[BLOC DE TEXTE]
PAGES PROLETARIENNES

vendredi 11 avril 2008

A BAS LES ECOLES !


…Que l’éducation soit en cause. Et parmi les manœuvres et les accusations nous ne retrouvons plus l’enfance dont il est cependant question. Qui donc traduit les droits sacrés de son cœur ? Qui, s’essayant à dire les besoins de la progéniture inculte, met en avant sa sauvegarde ? Qui, des cerveaux fragiles et de leur libre éveil, et du moi précieux de nos bambins, se fait le défenseur ? … L’enfant ?

C’est l’atout que les clans cherchent à glisser dans leur jeu. Vous imaginez-vous que les sectes aux prises avaient l’âme haute pour regarder grandir, loin du heurt des adultes, à l’écart des laides batailles, les prometteuses générations ? Qu’elles allaient, s’exaltant à la liberté véritable, les guider dans leurs voies personnelles, fussent-elles adverses des leurs, et épier leurs tendances et les servir ? Et que, devant cette humanité naissante, aux lignes souveraines, se tairaient toutes les préférences sociales ou métaphysiques, se condamneraient au silence les dogmes et les philosophies prématurées ?

[Relevés de pointage pour captures d'écran et pages]
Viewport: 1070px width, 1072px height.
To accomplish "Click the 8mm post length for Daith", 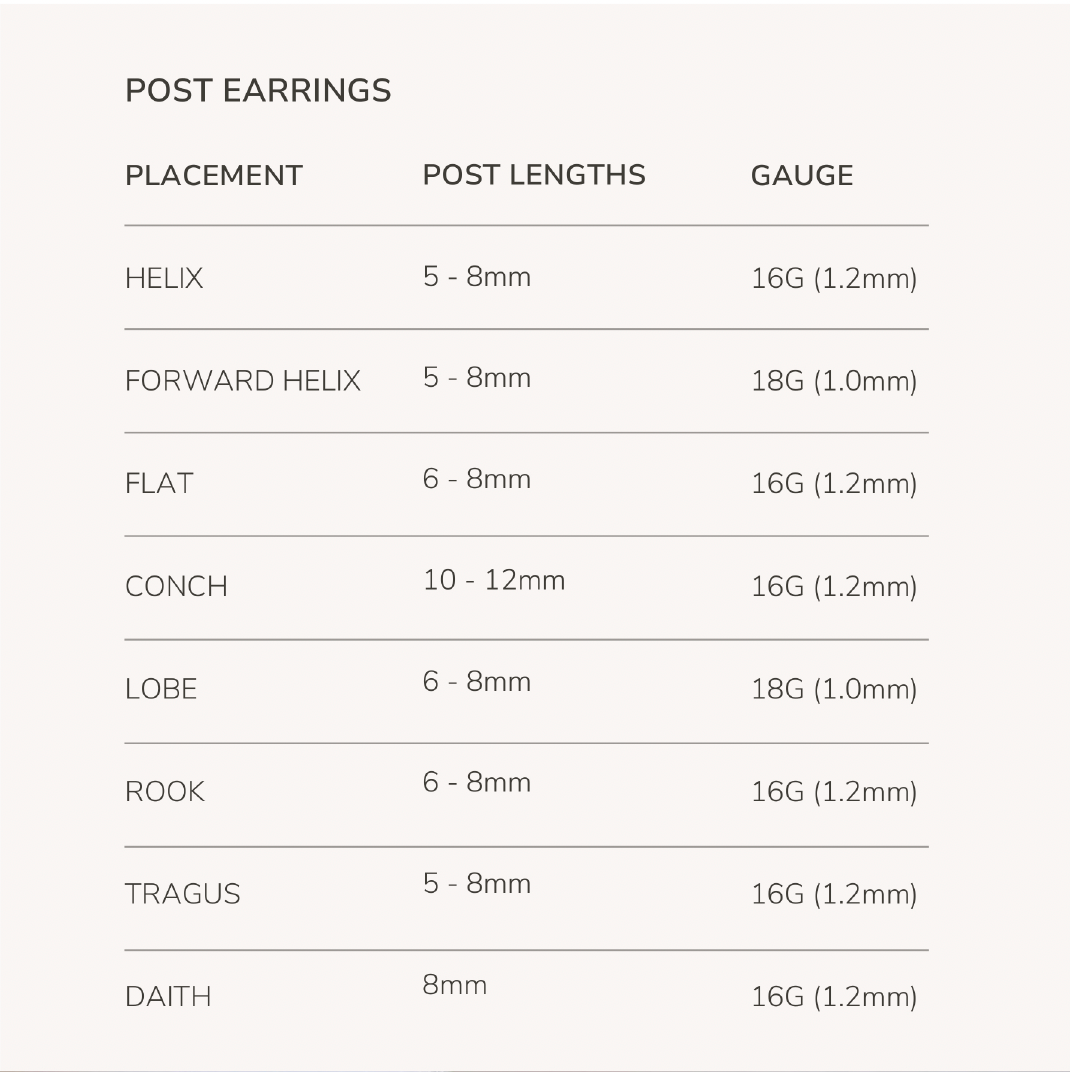I will 455,985.
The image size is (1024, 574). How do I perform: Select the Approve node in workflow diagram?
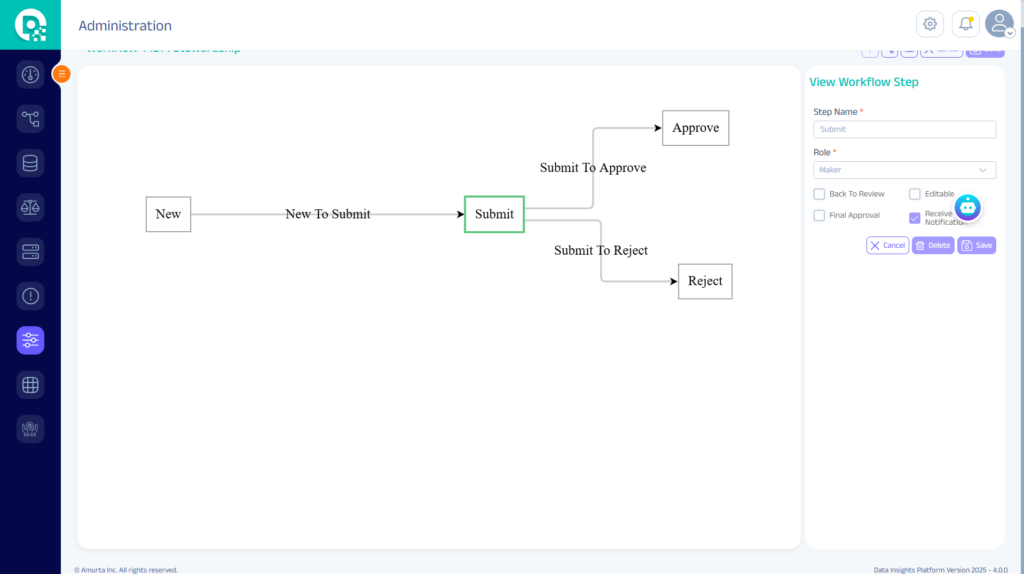696,128
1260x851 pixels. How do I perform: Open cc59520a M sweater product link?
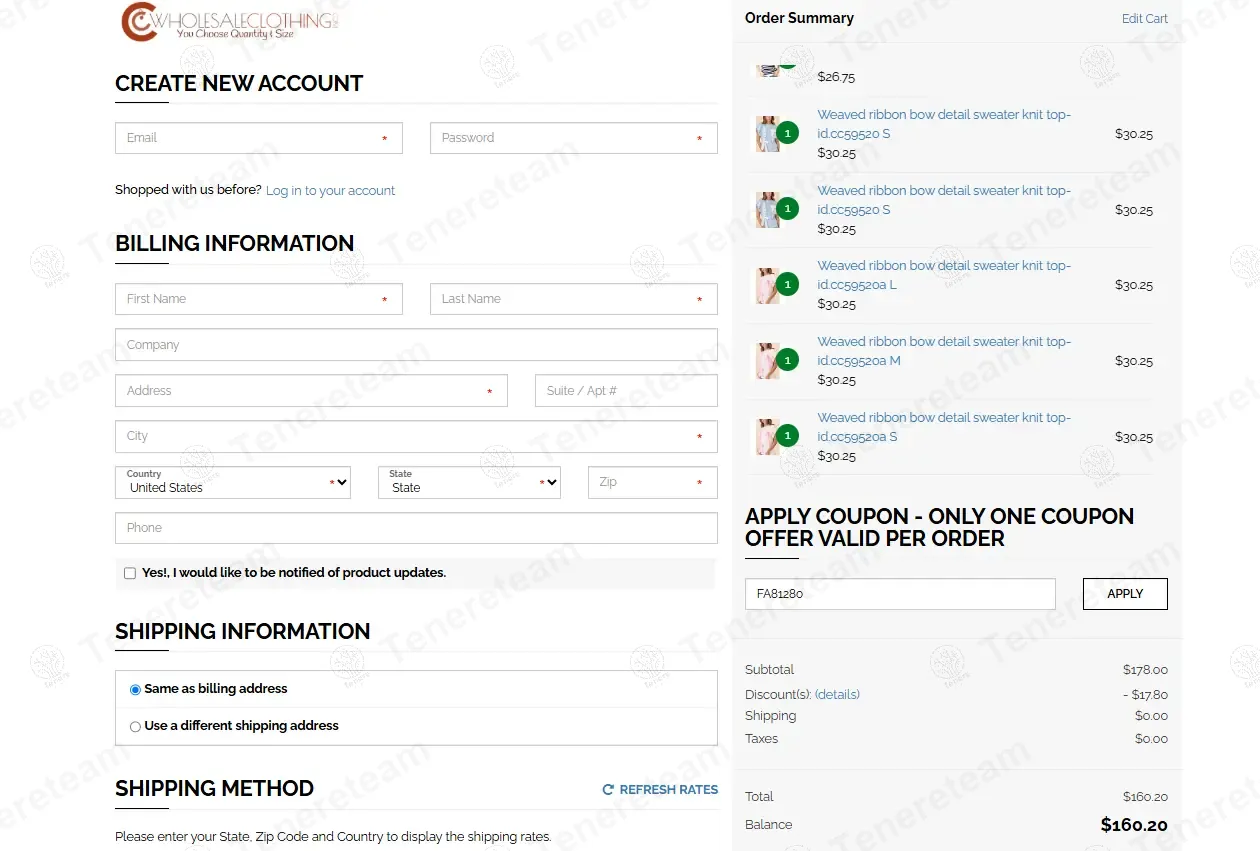click(x=944, y=351)
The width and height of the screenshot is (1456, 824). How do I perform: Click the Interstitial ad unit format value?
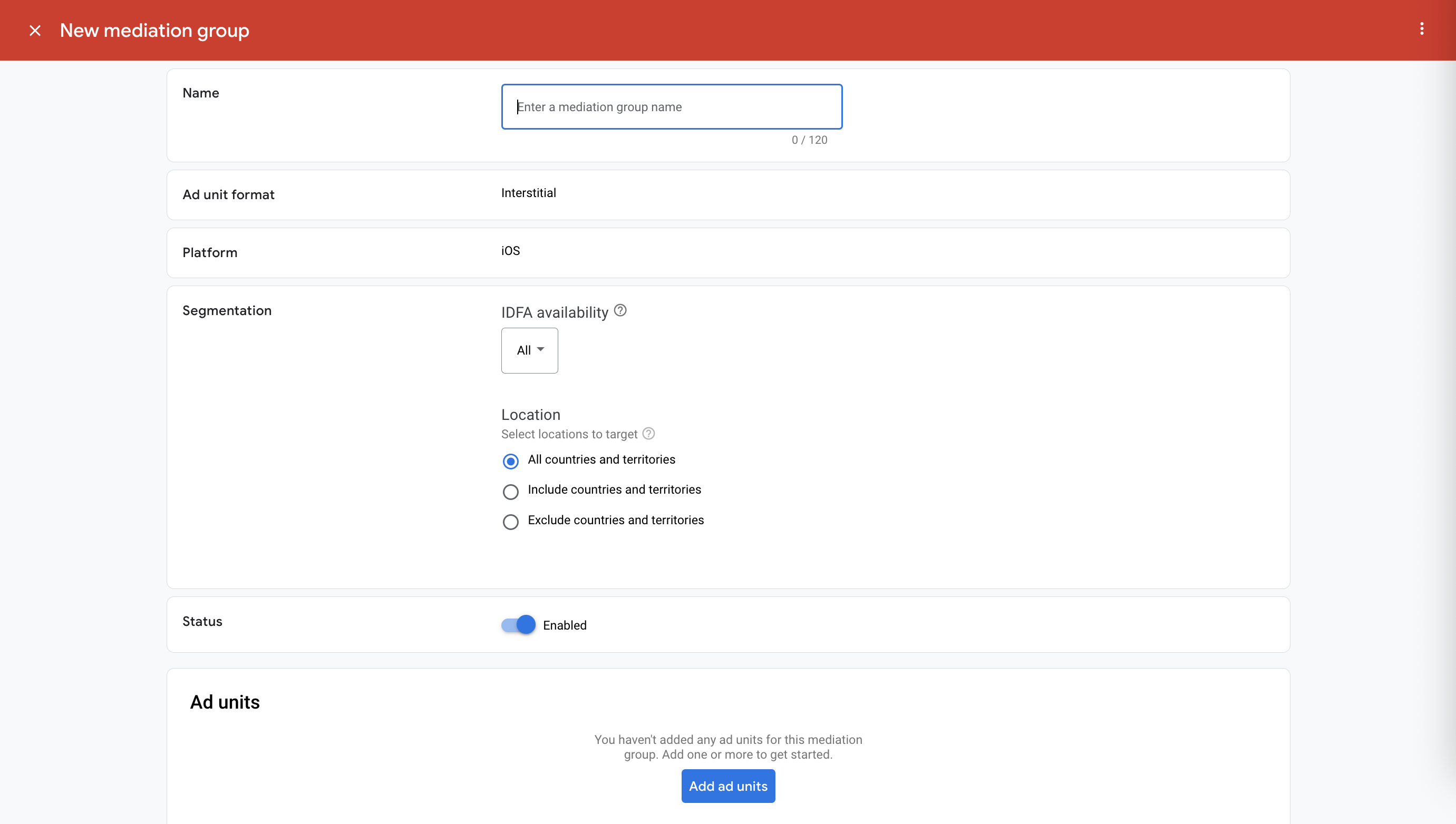[528, 193]
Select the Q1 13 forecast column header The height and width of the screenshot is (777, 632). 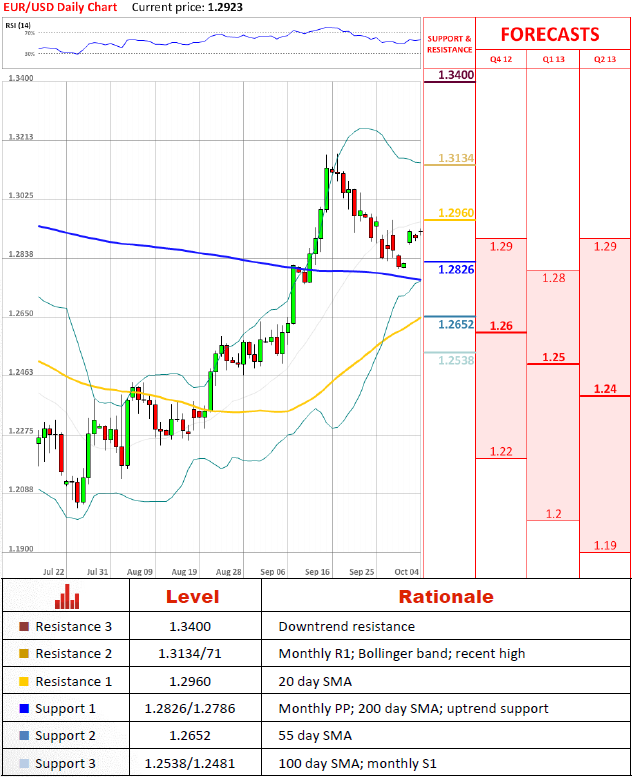tap(553, 59)
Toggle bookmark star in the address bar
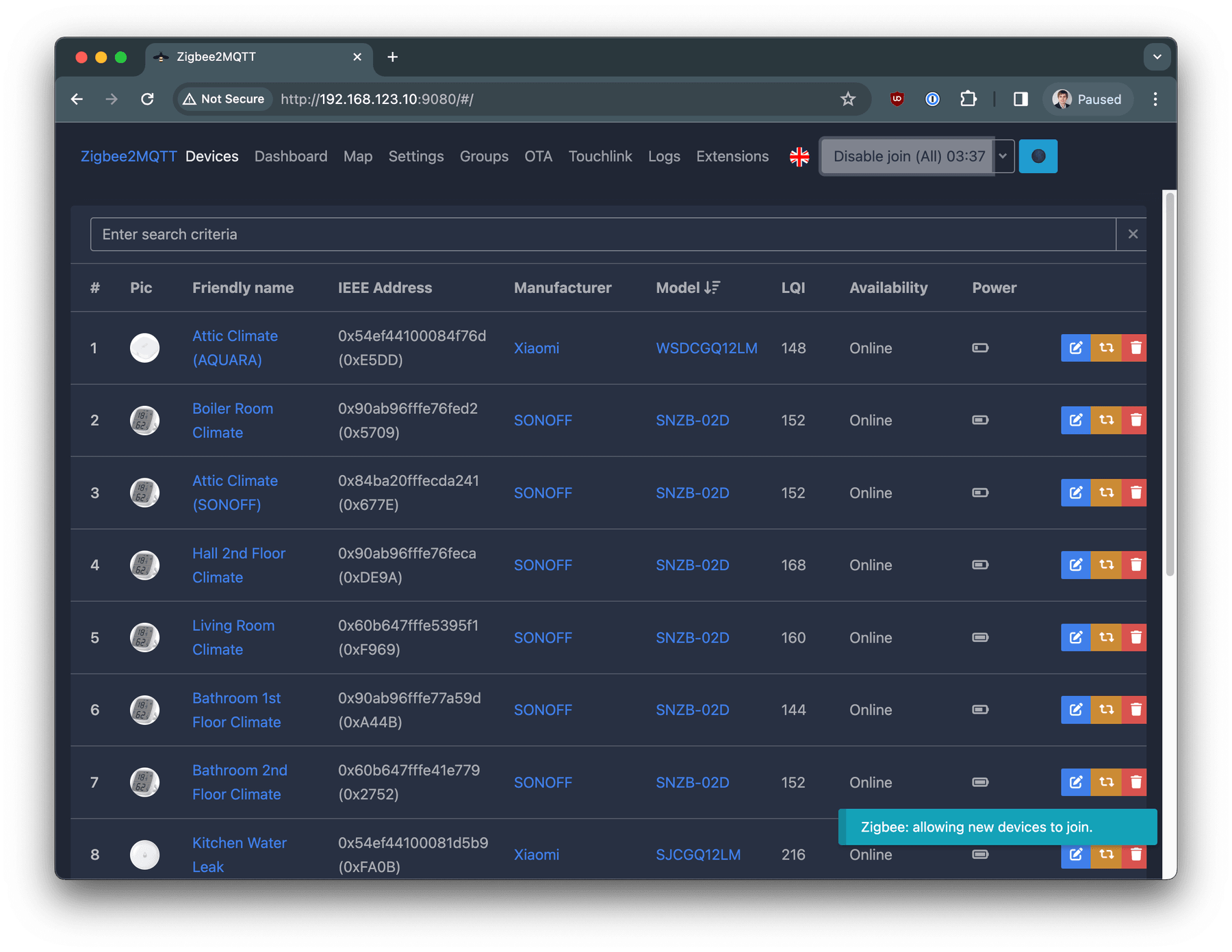1232x952 pixels. coord(848,99)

[CONSIGNES]
a - Relevez toutes les phrases interrogatives du texte sur l'éducation qui commencent par le mot « Qui ».
b - Reprenez le texte sur l'éducation à la suite de sa dernière phrase.

[RÉSULTATS DE L'EXERCICE]
a -
- Qui donc traduit les droits sacrés de son cœur ?
- Qui, s'essayant à dire les besoins de la progéniture inculte, met en avant sa sauvegarde ?
- Qui, des cerveaux fragiles et de leur libre éveil, et du moi précieux de nos bambins, se fait le défenseur ?

b -
Par delà les vocables trompeurs que, dans leurs joutes astucieuses projettent les partis, vous n’apercevrez, sous le masque d’un jésuitisme multicolore, que des appétits de proie. L’enfant c’est leur bien, à chacun. Et ils se le disputent et se le déchirent, en partage. Et ils entendent le façonner selon leurs modes et l’impulser vers les formes dont ils caressent l’accomplissement. Vers quelque camp que vous portiez vos regards, et si haut, vous ne découvrirez pas « son » école. Il n’y a que les « leurs » !

C’est une des caractéristiques des pédagogies en vigueur et de tant d’autres attendues. Tout, depuis la matière elle-même jusqu’à la manière et les circonstances, est au service d’un régime. Des promoteurs de la scolarité publique et des bénéficiaires et de ceux qui guettent la succession, toute l’œuvre est viciée des mêmes âpres préoccupations. Des hommes instruits, n’est-ce pas avant tout des « hommes » imprégnés d’une moralité favorable aux institutions établies ou désirées ? Ne s’agit-il pas de fondre la nouvelle portion humaine dans l’agrégat d’une modalité sans appel et plus intéressant que l’être même, et, au-dessus de lui, n’y a-t-il pas « l’individualité sociale », le citoyen fonction de la collectivité et sacrifiable à elle ?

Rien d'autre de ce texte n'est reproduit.